A imposição dos contratos para a dor não vale para todo o sistema na AV. A diretiva de 2003 da Administração da Saúde dos Veteranos sobre o tratamento da dor observa que “a aderência ao acordo sobre os opiáceos, se usado” deveria ser parte da avaliação geral do paciente.
Krawitz está se preparando para entrar com uma ação judicial federal para fazer que a AV lhe dê o seu tratamento para as dores sem forçá-lo a passar pelos exames toxicológicos. Para o veterano do Tennessee, Russell Belcher, a luta está tomando um curso ligeiramente diferente. Belcher, cujo ferimento nas costas e fusão espinal de 1977 lhe fazia sentir tanta dor que não pôde trabalhar depois de 2000, teve seus analgésicos cortados pela AV depois que tirou positivo por maconha. Belcher disse que usava maconha para tratar a insônia e as dores crônicas que a AV não quis aumentar a sua dose de metadona.

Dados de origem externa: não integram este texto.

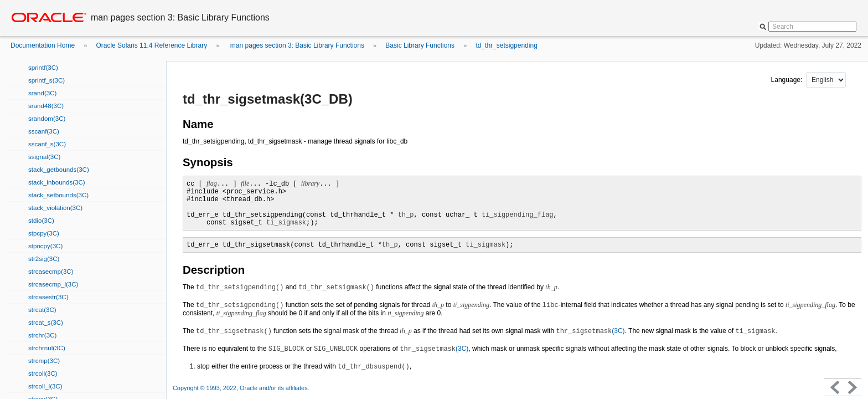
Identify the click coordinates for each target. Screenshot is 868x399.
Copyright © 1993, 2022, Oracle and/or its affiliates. (242, 388)
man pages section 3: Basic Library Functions (296, 45)
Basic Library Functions (420, 45)
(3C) (590, 331)
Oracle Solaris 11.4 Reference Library (151, 45)
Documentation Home (43, 45)
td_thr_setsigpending (506, 45)
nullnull (826, 80)
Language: (788, 80)
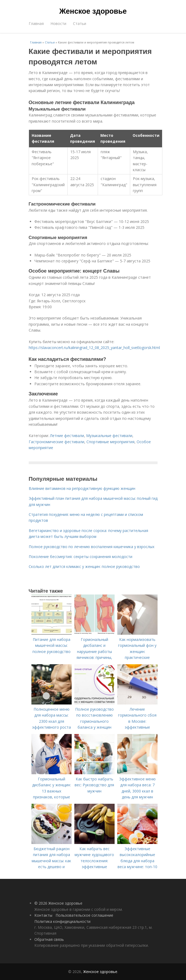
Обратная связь (49, 939)
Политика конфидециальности (62, 921)
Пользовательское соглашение (84, 915)
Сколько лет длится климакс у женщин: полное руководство (84, 566)
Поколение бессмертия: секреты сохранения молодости (81, 557)
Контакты (43, 915)
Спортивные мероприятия (110, 442)
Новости (58, 23)
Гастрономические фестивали (57, 442)
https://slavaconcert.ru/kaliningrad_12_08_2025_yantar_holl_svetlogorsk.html (94, 347)
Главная (36, 23)
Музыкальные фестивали (109, 436)
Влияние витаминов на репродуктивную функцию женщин (82, 488)
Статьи (79, 23)
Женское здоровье (93, 11)
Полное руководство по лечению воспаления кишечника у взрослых (92, 546)
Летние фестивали (67, 436)
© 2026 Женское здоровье (58, 903)
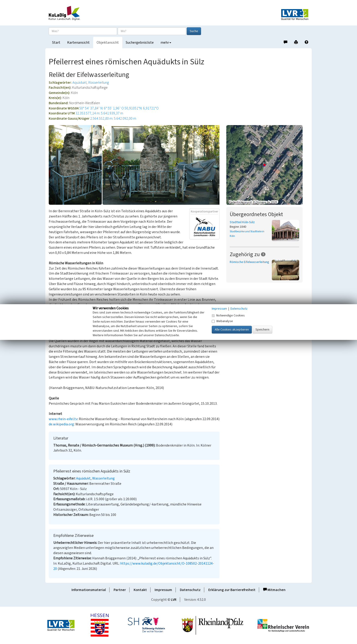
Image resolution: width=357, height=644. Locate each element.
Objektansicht (108, 42)
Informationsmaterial (89, 590)
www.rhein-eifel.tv (63, 419)
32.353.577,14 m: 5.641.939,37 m (99, 113)
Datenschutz (190, 590)
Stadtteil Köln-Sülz (242, 222)
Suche (194, 31)
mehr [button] (166, 42)
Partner (120, 590)
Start (56, 42)
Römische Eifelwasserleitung (249, 262)
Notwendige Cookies (228, 316)
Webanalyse (222, 321)
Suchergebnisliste (140, 42)
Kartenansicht (78, 42)
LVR (174, 600)
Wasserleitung (98, 82)
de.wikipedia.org (61, 424)
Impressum (163, 590)
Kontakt (140, 590)
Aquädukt (79, 82)
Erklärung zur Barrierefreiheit (232, 590)
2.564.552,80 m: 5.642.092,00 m (113, 118)
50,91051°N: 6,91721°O (142, 108)
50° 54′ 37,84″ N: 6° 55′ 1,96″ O (102, 108)
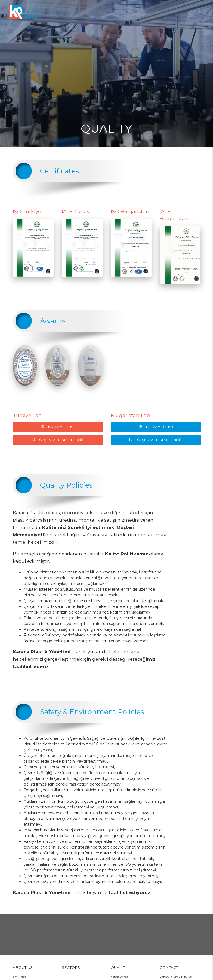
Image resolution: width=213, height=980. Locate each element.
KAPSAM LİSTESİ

“É uma surpresa parar mim que alguns veteranos não tenham se metido em atentados contra eles”, disse ele à Crônica. “Eles quase me provocaram a fazer isso. Parar mim, não assinar um acordo sobre o abuso químico está fora de questão. Se se assina um, te ferram, se não se assina um, te ferram. Reclamei durante meses da quantidade insuficiente da dose, mas eles me disseram que isso é tudo o que se consegue e se se tirar positivo por qualquer coisa te expulsam. Quando os médicos civis acham maconha em um exame, eles me disseram que prefeririam não fazê-lo porque ainda era ilegal, mas não me expulsaram do programa. Estava usando-a para fins medicinais. Tenho muitos problemas para dormir, câimbras que mais se parecem a esquartejamentos. Tive que parar de usá-la durante muito tempo em razão desta confusão com os exames toxicológicos, mas então não quiseram aumentar os meus remédios. Achei que tinha que fazer algo, é uma questão de autopreservação”, disse.
“A clínica da dor na AV me deu de alta dos cuidados deles e disse que o médico não ia mais me prescrever narcóticos a menos que eu participasse do programa de abuso químico”, prosseguiu Belcher. “Não vão se contentar até que passe 30 dias na unidade de desintoxicação”. Embora Belcher gostaria de se unir a Krawitz na ofensiva contra a AV, procura um médico privado entrementes.
Quando inquirido sobre a condição dos veteranos, o Dr. Fisher manifestou simpatia. “Eles fizeram que Krawitz assinasse um contrato sob coação com os exames toxicológicos forçados como condição do prosseguimento do tratamento dele”, apontou. “Isso viola os direitos básicos como o direito à privacidade. Não há suspeita de que seja um dependente. Eles querem tratar todos os pacientes como se fossem suspeitos e isso tem pouco a ver com como a natureza da relação entre médico e paciente deveria ser”.
O Dr. Heit, embora manifestasse menos simpatia que o Dr. Fisher, decididamente teve mais que a AV. Quando indagado sobre os casos dos veteranos, ele explicou que seria flexível, mas também insistiria que eles observassem os termos dos acordos deles. “Afinal, é preciso escolher se se quer fazer a terapia da dor com substâncias controladas legais ou se se quer usar substâncias ilícitas, mas não é possível escolher ambos”, disse. “Não discordo que a maconha possa ajudar, mas as normas dizem que isso é uma substância ilícita. Não posso continuar prescrevendo a alguém que está consumindo uma substância ilícita”.
E cá estamos. Os pacientes buscando alívio das dores se encontram com os imperativos da guerra às drogas – e todos nós perdemos.